The workflow

Here is my core workflow in 3 simple steps.

  1. Pull in context, file pointers, logs, metrics, traces, get Claude familiar with the problem and where the code lives.
  2. Ask follow up questions, steer the investigation and try to come up with a plan for the changes, or the locate where the root cause of the bug lives.
  3. Generate next steps, write a doc, ticket or prompt.

The other day I noticed that we had a background task take 17 minutes to complete, the P99 for this area of our codebase is typically under 2 minutes. So I grabbed the trace id from datadog and asked Claude Hey, can you investigate this trace X using the datadog mcp? Then off to the races while I made some coffee.

It was able to read all the logs around that trace, pull in the waterfall graphs and due to my setup it was reading the code related to the trace. After a few minutes and a couple follow up questions it was able to identify 6 areas of improvement each around N+1 query issues for a larger customer import. Lastly I asked Claude to write a ticket for each of these issues and assign it to the Performance Improvement Epic in our Jira backlog. I was able to complete this work in 15 minutes.

The setup

Claude Rules

This seems to be a little known feature of Claude, but I've seen consistent adherence to the rules I've written. This will need to be specific to your codebase and how you like to write code but please take advantage of these. They are really effective when you've setup appropriate paths using the YAML formatter. You can learn more about rules and I've found a few blogs that have some more deep dives into them How Claude Code rules actually work

For me I've setup a basic "workflow" and "testing" rule that do most of the heavy lifting.

# Workflow

- Always write tests before making any changes
- Always build and typecheck the project when you've made code changes
- Always run tests related to the code changes before you are done
- Prefer running single tests, and not the whole test suite, for performance
# Testing

- Keep all tests simple and minimal
- Prefer writing parameterized tests over multiple describe / it blocks
- Repeated test setup code should be abstracted to a shared function
- Do not make any assertions on log statements
- Do not write tests that do not add value that simple TS typechecking provides

MCP servers

Recently I've experienced a huge benefit from having MCP servers for Jira, Datadog & Notion. Being able to reach for and pull in context from Datadog, especially looking at traces and waterfalls, has made identifying performance issues easier and more efficient. I highly suggest looking into setting up the Datadog, Jira, and Notion MCP servers — the combination of all three has been a force multiplier for investigation work.

Skills

I've also discovered that Claude has a few plugins and skills that have helped improve my workflow. The "superpowers" plugin kicks off frequently and has been really powerful. Then I found a few others: skill-improver and claude-md-management.

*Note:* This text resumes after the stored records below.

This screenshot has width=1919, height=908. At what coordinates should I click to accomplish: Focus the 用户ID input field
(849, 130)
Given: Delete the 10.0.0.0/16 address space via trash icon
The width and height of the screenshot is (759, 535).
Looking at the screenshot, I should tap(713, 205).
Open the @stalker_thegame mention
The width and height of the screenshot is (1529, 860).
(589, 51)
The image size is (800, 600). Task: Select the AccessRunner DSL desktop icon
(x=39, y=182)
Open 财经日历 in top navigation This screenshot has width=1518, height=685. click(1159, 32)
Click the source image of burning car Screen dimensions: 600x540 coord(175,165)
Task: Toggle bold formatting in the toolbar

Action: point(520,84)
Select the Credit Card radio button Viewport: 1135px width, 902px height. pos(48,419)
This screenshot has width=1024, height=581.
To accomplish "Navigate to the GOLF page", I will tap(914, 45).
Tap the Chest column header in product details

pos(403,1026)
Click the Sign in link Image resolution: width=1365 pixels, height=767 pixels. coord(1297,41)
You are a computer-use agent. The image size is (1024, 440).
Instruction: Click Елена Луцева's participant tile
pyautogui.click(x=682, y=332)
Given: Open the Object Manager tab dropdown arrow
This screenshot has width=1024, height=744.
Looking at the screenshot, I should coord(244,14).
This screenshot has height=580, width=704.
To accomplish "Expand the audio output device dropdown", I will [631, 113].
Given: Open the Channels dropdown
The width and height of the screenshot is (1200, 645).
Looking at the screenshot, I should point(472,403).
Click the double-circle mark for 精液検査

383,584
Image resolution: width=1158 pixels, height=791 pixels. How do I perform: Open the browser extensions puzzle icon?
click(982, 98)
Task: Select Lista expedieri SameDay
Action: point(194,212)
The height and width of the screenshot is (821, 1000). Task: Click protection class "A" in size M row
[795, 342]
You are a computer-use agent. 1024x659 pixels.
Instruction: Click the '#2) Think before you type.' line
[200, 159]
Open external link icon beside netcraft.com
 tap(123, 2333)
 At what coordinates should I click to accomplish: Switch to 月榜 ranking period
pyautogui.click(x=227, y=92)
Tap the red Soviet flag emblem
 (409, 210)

I've used the skill-improver to help generate 3 custom skills — write:doc, write:ticket, write:prompt — each representing the final state of an investigation with Claude:

  • write:prompt — if I feel I could quickly fix the issue (small bug or simple refactor), I'll use this and kick off a separate CI process to implement the change
  • write:ticket — if the work needs more investigation and dedicated sprint time, this leverages the Jira MCP and creates the ticket with all fields filled out
  • write:doc — if I'm not quite sure what to do next, I'll write a doc and save it to my Obsidian vault for future reference

CLAUDE.md

I've used the claude-md-management skill to generate a personal CLAUDE.md file that helps Claude understand the products, features, and keywords I use — with a mapping of where that code lives in our monorepo. This has helped me write more casual prompts without always needing to provide file pointers as references.